Studies show that many doctors tend to overestimate the amount of weight you can lose with obesity medications or simply have no idea.
Current weight-loss drug options include the ridiculously named Qsymia, a combination of phentermine (the fen in fen-phen) and topiramate, a drug that can cause Seizures if you stop abruptly. Qsymia was “explicitly refused“ several times for security reasons in Europe “due to concerns about the drug’s long-term effects on the heart and blood vessels”but, at the time of making my video Are weight loss pills effective?, remains available for sale in the United States. Belviq is in a similar situation: it is allowed in the United States but not in Europe due to “concerns about possible cancers, psychiatric disorders and heart valve problems…”.
Belviq is sold in the United States for about 200 dollars a month. If you think that’s a lot, there is Saxenda, which requires daily injections and is list at the low price of just $1,281.96 for a 30-day supply. He carry a black box warning, the FDA’s strictest warning of potentially life-threatening hazards, for thyroid cancer risk. Paid consultants and employees of the company that makes it. argue The higher number of breast tumors found among drug recipients may be due to “enhanced detection,” that is, easier detection of breast cancer simply due to the effectiveness of the drug.

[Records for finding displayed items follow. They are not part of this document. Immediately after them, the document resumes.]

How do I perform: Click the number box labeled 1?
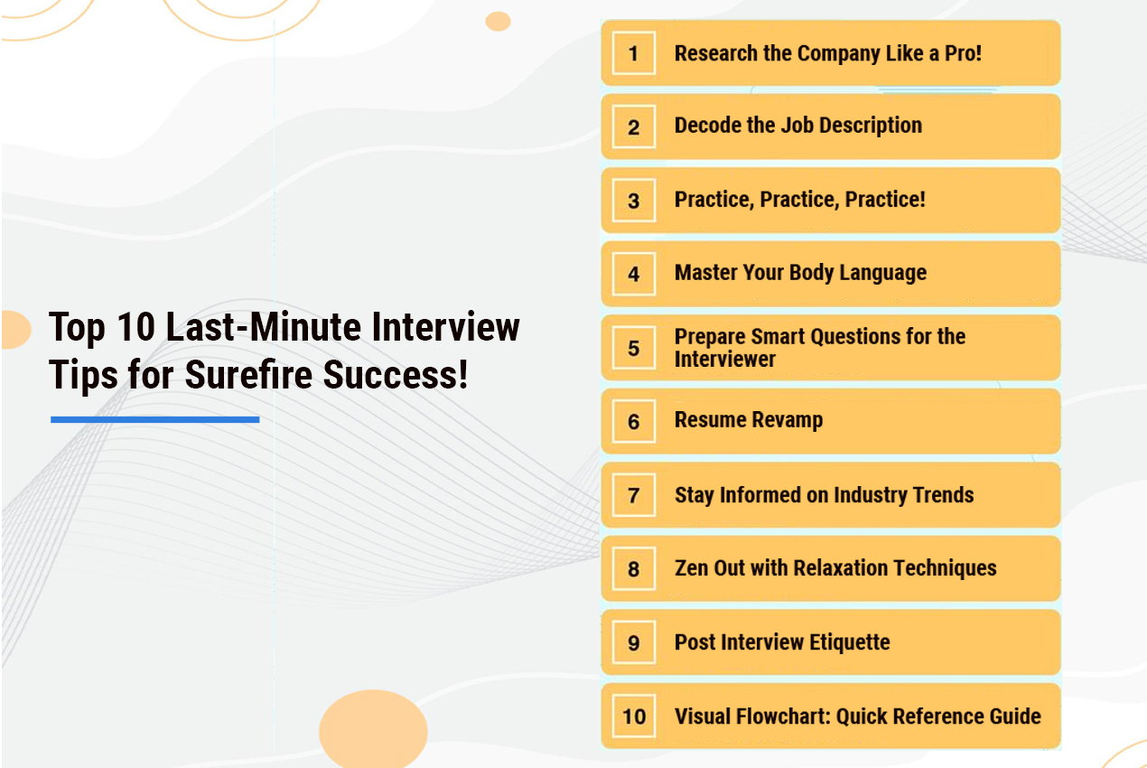coord(634,53)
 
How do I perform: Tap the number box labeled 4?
coord(634,274)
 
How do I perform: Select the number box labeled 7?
coord(634,495)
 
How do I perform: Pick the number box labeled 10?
coord(634,716)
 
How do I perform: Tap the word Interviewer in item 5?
coord(725,359)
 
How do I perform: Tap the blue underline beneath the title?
coord(155,419)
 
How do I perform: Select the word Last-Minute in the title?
coord(264,327)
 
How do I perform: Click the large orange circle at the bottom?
coord(373,728)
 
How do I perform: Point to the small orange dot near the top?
coord(498,22)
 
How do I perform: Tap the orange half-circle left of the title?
coord(16,330)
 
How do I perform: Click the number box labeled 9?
coord(634,642)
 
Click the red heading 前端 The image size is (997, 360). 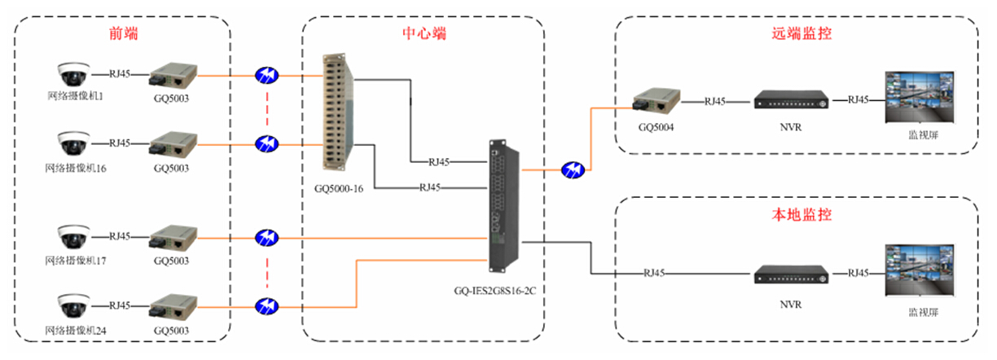(x=123, y=33)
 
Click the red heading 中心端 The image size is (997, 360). (x=424, y=33)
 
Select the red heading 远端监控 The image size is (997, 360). (x=802, y=33)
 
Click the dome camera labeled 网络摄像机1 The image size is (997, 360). (x=72, y=74)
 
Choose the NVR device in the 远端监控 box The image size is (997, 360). (x=789, y=101)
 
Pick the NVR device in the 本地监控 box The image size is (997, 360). (x=789, y=274)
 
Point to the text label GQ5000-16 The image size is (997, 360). (x=338, y=187)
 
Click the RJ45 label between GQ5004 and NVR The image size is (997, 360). (x=715, y=102)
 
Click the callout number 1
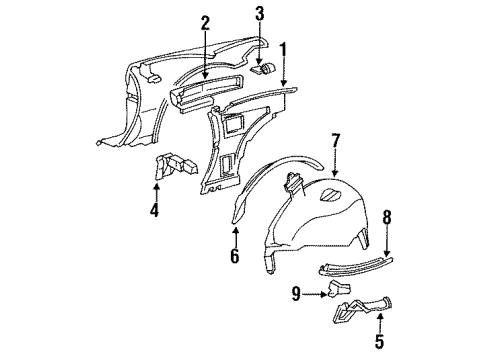coord(283,49)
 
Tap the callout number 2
coord(205,23)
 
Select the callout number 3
coord(259,13)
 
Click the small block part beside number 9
coord(336,290)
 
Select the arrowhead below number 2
coord(205,75)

Contrave is another option if ignore Its black box warns of a possible increase in suicidal thoughts. Then there is Alli, the drug that Causes fat malabsorption, which produces side effects “including fecal urgency, oily stools, flatus with discharge, and fecal incontinence”: Alli can be Your ally in anal leaks. The drugs obviously”cash the patient to wear diapers and know the location of all bathrooms in the neighborhood in an attempt to limit the consequences of an urgent leak of oily fecal matter.” An exposition of the Freedom of Information Act found that although studies sponsored by companies reclaimed that “all adverse events were recorded”, a trial apparently conveniently failed to mention 1,318 of them.
But what is a small intestinal leak? compared to the ravages of obesity? As with everything in life, it’s all about risks versus benefits. However, in an analysis of more than one hundred clinical trials of anti-obesity drugs that lasted up to 47 weeks, drug-induced weight loss never occurred. exceeded more than nine pounds. That’s a lot of money and a lot of risk for just a few pounds. Because the underlying cause (a fattening diet) is not being treated, when people arrest When taking these medications, weight tends to come back quickly, so you would have to take them every day for the rest of your life. But people do stop taking them. Using pharmacy data from one million people, most Alli users stopped using after the first purchase and most Meridia users didn’t even make it three months. Taking weight loss medications is so unpleasant that 98 percent of users stopped taking them within the first year.
Studies show Many doctors tend to overestimate the amount of weight you can lose with these medications or simply have no idea. One reason may be that some clinical practice guidelines go They go to great lengths to advocate for the prescription of obesity medications. Are you serious? recommending drugging a third of Americans: more than 100 million people? It may not surprise you learn that the lead author of the guidelines has a “significant financial interest or leadership position” in six different pharmaceutical companies that (coincidentally) work on obesity drugs. In contrast, independent expert panels, such as the Canadian Task Force on Preventive Health Care, explicitly recommend against weight loss medications, given their poor record of safety and effectiveness.
In case you missed my related video, watch Are weight loss pills safe?.
As with all lifestyle diseases, it is best to treat the underlying cause, which in the case of obesity is a fattening diet. For an example of what is possible with a healthy diet intervention, see Throwback Friday: The Weight Loss Program That Got Better Over Time.